Mais surtout, ils sont les thérapeutes ambivalents d’enfants fragiles parce qu’en "activité constante de personnification" (4) et, là dans l’espace du film, ils sont comme en cure. Pour les humains, la frontière entre imaginaire et réel est poreuse, c’est pour cela qu’ils peuvent devenir fous.


 

On pourrait même ajouter, même si ce n’est pas dans le film et si les temps ont bien changé, cette idée qui circula beaucoup dans la pensée collective des années post Mai 68 : Réussir une psychanalyse, pour devenir "normal", c’est évacuer la possibilité de faire la révolution.
Lise Akoka et Romane Gueret semblent être parfaitement conscientes de la gravité du propos de leur œuvre.

Anne Vignaux-Laurent
Jeune Cinéma en ligne directe

1. Prix Illy à la Quinzaine des Réalisateurs, Festival de Cannes 2016 ; Grand Prix du Festival international du court-métrage de Lille 2016 ; Prix du meilleur court-métrage au Festival international du film indépendant de Bordeaux 2016 ; Mention spéciale au Festival du film de Sarlat 2016 ; Grand prix au festival Cinébanlieue 2016 ; Grand Prix du Jury courts-métrages français et Prix d’interprétation masculine pour Eddhy Dupont au Festival Premiers Plans d’Angers 2017 ; Nomination aux César 2017 ; Sélection au Festival international du court-métrage de Clermont-Ferrand 2017.
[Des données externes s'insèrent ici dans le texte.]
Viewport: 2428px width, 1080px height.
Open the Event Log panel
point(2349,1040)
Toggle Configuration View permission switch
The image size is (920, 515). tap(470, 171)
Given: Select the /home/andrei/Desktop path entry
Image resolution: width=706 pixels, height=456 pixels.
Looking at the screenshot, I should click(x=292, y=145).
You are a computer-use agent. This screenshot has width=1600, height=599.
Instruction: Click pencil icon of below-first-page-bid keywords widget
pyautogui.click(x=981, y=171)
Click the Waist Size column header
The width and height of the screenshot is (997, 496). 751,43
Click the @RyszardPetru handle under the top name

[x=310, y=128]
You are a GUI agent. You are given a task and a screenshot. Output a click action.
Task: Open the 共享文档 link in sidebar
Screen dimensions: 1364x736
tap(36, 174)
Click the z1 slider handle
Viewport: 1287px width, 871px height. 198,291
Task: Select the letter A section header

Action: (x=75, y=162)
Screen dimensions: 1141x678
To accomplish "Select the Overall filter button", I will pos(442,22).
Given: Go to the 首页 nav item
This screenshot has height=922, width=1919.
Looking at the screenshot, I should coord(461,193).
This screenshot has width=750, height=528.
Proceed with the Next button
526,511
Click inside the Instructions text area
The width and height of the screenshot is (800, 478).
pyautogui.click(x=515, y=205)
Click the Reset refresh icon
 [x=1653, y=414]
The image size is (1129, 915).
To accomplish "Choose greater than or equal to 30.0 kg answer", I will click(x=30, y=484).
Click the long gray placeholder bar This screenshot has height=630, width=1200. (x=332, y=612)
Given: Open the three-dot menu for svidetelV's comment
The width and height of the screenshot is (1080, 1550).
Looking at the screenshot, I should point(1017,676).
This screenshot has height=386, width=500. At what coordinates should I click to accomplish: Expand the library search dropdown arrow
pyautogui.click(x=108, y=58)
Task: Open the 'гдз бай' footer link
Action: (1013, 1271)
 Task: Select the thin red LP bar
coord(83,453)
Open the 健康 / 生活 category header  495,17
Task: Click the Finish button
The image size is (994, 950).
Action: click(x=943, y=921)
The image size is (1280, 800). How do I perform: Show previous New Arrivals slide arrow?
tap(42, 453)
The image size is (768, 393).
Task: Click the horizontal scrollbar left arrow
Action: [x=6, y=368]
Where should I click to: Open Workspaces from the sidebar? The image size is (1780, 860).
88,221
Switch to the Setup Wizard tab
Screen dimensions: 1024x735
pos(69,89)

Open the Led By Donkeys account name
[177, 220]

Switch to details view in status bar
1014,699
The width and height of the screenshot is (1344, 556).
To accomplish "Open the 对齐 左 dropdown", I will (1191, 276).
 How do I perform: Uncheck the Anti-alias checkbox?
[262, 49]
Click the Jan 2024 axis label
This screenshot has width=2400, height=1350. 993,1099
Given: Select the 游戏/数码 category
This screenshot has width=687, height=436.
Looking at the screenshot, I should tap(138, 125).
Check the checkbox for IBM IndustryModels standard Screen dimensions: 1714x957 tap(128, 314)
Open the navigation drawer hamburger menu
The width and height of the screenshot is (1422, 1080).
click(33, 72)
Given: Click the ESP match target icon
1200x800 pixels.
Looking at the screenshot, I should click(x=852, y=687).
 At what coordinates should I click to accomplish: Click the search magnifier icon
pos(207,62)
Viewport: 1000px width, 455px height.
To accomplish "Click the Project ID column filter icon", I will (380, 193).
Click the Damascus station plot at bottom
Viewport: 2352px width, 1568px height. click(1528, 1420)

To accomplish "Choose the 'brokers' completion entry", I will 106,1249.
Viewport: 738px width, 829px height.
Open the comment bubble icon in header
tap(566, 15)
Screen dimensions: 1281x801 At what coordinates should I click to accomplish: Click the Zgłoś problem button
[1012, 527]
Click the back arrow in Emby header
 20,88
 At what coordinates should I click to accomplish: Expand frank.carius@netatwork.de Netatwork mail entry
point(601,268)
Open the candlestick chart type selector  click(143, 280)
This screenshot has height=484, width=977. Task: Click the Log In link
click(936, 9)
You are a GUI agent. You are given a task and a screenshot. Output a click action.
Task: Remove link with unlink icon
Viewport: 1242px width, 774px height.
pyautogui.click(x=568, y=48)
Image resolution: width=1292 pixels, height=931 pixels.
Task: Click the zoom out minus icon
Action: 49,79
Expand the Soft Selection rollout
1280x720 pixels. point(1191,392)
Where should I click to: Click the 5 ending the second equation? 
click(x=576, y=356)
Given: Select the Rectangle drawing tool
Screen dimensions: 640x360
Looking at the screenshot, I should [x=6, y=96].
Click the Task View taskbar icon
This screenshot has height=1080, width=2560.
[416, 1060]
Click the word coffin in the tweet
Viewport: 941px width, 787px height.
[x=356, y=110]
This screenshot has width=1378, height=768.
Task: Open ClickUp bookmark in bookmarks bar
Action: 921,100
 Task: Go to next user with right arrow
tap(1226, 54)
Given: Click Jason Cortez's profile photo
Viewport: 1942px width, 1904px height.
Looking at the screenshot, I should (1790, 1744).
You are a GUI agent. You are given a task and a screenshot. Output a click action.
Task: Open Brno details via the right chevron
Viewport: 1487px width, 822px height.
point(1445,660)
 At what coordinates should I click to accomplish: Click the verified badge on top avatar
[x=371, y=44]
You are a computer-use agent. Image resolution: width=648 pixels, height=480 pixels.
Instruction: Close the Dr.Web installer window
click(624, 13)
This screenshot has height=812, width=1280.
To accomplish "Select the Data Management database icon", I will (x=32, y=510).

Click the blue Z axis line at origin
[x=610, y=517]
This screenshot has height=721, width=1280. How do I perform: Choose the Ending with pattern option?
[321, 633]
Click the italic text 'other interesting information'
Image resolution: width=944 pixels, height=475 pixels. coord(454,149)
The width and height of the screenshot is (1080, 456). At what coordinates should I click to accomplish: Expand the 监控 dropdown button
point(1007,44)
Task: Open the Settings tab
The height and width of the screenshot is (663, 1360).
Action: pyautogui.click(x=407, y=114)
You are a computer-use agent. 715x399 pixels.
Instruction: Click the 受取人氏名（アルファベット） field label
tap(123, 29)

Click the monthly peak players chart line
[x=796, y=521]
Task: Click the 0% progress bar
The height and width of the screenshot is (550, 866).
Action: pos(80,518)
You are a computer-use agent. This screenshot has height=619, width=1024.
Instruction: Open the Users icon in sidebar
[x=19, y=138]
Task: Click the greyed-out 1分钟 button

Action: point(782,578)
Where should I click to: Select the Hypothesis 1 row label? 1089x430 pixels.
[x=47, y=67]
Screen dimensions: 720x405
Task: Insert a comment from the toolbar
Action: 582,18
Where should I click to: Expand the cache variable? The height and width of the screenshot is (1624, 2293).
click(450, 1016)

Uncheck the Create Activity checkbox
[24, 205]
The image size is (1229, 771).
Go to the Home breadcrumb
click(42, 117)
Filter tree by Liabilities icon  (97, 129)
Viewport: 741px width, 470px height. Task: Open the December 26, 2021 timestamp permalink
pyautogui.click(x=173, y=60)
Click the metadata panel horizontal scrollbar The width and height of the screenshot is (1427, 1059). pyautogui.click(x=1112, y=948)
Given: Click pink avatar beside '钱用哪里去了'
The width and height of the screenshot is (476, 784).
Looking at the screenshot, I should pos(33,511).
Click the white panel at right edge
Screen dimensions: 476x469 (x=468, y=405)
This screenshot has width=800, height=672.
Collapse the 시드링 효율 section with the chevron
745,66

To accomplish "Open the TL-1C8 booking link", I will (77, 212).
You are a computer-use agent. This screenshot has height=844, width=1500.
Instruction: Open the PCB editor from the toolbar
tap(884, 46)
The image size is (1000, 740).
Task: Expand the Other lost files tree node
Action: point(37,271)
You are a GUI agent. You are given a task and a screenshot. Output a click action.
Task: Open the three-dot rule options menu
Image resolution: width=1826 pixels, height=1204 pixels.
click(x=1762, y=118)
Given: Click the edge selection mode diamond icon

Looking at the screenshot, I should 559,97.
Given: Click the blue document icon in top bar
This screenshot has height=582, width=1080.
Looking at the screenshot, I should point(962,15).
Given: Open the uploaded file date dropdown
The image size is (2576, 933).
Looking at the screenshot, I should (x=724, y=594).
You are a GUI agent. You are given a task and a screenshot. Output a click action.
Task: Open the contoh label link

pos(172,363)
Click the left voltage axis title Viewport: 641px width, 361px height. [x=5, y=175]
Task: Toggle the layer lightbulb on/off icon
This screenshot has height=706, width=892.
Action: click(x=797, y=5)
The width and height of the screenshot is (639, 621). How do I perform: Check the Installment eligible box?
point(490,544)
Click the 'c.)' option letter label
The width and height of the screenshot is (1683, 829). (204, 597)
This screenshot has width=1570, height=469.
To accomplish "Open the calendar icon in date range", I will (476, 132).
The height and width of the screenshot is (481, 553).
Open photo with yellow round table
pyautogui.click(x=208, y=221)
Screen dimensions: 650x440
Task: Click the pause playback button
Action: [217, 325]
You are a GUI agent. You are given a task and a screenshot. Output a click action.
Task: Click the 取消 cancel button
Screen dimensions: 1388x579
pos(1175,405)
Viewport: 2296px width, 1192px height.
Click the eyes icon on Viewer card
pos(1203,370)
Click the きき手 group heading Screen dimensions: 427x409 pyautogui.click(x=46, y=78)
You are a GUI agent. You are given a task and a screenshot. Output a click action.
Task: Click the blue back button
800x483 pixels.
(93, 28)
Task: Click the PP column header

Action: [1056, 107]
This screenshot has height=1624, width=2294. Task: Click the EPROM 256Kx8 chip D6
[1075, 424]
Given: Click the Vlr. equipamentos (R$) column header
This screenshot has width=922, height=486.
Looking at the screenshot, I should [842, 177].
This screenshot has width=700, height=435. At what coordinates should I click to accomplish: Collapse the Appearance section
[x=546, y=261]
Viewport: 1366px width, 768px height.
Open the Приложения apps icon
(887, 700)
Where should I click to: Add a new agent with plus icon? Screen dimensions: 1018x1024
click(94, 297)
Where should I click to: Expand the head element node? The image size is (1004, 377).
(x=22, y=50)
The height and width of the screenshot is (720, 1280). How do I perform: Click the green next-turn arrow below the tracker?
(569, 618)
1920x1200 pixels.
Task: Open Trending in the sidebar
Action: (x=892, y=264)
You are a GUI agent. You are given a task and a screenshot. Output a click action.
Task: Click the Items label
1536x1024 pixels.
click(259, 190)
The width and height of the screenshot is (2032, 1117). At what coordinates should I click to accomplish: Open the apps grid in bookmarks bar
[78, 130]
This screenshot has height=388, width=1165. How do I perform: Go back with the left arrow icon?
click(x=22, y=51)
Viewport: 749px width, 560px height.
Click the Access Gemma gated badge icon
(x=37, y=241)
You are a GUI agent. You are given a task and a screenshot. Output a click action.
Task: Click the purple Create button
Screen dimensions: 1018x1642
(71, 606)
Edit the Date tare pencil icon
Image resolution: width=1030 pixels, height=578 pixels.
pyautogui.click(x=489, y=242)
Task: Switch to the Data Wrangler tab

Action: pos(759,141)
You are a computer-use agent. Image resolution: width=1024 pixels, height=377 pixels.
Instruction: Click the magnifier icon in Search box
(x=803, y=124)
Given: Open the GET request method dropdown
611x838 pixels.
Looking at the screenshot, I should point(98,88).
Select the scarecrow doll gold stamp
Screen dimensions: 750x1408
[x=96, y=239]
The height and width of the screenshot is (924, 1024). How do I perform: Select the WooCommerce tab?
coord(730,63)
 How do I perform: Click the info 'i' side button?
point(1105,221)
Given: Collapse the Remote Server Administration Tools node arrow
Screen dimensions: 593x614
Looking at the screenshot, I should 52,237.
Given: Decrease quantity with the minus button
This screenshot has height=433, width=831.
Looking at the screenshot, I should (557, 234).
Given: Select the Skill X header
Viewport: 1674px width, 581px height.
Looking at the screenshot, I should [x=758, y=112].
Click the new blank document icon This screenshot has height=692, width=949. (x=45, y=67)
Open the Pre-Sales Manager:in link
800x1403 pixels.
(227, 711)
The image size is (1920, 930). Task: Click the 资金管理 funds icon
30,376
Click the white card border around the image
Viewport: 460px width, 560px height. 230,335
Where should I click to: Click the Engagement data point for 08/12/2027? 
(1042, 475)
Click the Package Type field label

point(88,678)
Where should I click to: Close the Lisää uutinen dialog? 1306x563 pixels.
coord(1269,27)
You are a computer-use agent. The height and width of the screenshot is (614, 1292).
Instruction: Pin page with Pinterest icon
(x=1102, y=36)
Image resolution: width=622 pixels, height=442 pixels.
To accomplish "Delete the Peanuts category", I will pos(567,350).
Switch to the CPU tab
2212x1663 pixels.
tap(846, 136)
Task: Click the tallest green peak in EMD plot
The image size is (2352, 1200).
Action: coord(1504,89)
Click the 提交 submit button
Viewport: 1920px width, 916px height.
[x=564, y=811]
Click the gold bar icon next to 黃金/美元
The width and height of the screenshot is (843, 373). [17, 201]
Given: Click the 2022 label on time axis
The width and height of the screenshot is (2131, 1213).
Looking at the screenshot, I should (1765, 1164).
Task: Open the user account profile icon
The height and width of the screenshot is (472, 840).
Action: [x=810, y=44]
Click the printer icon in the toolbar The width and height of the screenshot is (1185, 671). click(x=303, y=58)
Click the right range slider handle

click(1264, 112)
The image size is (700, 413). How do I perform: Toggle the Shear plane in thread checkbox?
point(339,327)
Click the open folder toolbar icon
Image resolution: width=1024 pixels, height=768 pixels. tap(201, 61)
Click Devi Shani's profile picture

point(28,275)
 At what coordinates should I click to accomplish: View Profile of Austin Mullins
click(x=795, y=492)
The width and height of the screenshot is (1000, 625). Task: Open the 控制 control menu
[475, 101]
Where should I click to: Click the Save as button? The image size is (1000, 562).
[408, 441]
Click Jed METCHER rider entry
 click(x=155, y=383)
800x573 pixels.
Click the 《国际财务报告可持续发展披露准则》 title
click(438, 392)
2. Prix Un certain regard du Festival de Cannes 2022.

3. Ce que disait Pier Paolo Pasolini : "Entretien avec Lino Peroni", Jeune Cinéma n°33, octobre 1968

4. Selon les termes de Melanie Klein.


Les Pires. Réal, sc : Lise Akoka & Romane Gueret ; sc : Éléonore Gurrey ; ph : Éric Dumont ; mont : Albertine Lastera. Int : François Creton, Johan Heldenbergh, Dominique Frot, Mallory Wanecque, Timéo Mahaut, Loïc Pech, Mélina Vanderplancke (France, 2022, 99 mn).